The tough, dangerous and unremitting work of taming the rugged geography of the Snowy Mountains was conducted by Basques, Bulgarians and Byelorussians, Croats, Serbs, Poles, Ukrainians and Anglo-Indians, and dozens of other cultural and national groups. The engineering genius behind the scheme, Olaf Trygve Olsen, was Norwegian; the first Snowy Mountains Authority Commissioner, Sir William Hudson, was a New Zealander; and the chief engineer, Ed Patterson, was an Anglo-Indian. But it was the tens of thousands of skilled and unskilled migrant workers who created the mighty scheme and the towns and roads within it. In the process, this polyglot army learned English and new skills where necessary. They gave to the project their determination to succeed in their new land.

Because they built a reputation for resolute hard work they began to be seen as valuable additions to Australian society. A high proportion of these migrants were single men who married Australian born women, furthering their integration into post-war Australian society. The Snowy River of Banjo Paterson's imagination, "where the Snowy River Riders on the mountains make their home, Where the river runs those giant hills between..." was tamed by a work force literally a world away from his quintessential Aussie bushmen, but like the stripling of Paterson's poem they were "hard and tough and wiry - just the sort that won't say die" and the work they achieved now lights up Sydney and Melbourne's rush hours and supplies half the electricity needs of Canberra.

In the harsh environment many workers were killed - and it was known for its dangerous working conditions.
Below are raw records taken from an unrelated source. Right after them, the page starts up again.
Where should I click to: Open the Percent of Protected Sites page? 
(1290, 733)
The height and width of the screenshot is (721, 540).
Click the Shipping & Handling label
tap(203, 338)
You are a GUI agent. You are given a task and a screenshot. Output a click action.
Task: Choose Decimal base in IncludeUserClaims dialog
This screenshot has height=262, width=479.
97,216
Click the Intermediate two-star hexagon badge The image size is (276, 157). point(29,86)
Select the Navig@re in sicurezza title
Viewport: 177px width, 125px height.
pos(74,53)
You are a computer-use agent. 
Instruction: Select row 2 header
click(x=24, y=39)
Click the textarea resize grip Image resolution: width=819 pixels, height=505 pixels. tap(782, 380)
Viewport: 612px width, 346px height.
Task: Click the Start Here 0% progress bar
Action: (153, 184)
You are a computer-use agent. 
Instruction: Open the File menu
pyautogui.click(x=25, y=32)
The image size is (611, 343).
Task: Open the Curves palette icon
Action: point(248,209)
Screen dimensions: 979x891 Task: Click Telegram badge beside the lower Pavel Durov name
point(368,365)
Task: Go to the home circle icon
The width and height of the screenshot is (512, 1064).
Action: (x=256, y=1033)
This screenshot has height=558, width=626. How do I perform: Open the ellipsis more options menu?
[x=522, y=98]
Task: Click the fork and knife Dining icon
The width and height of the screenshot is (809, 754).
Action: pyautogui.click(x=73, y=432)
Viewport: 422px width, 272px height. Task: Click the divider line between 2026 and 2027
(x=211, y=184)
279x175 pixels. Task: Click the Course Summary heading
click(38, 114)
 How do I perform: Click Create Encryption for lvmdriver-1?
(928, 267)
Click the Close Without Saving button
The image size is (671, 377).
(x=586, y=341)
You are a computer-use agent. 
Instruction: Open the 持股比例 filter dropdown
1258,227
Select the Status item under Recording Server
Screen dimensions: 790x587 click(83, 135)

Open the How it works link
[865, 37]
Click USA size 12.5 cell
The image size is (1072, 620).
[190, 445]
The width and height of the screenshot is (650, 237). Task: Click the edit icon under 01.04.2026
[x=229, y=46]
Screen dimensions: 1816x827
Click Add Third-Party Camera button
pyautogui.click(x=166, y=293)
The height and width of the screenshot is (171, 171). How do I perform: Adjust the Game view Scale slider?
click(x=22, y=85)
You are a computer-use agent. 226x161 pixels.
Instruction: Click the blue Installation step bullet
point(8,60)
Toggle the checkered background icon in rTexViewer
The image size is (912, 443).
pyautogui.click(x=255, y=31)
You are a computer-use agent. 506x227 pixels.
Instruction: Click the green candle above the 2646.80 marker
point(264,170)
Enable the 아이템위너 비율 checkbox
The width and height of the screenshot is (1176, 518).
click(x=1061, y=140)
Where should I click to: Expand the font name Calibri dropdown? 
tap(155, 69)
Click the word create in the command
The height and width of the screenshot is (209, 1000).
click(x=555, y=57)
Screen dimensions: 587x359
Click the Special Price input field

There were also some conflicts between workers of different national backgrounds, while for some of the former supporters of the Nazis in central and eastern Europe, the scheme provided a way to disappear into Australian society and bypass the security services.

Further reference:
Kunz, E Displaced Persons: Calwell's New Australians, Canberra, Australian National University Press, 1988.

McHugh, S The Snowy: The People Behind the Power, Melbourne, Heinemann, 1989.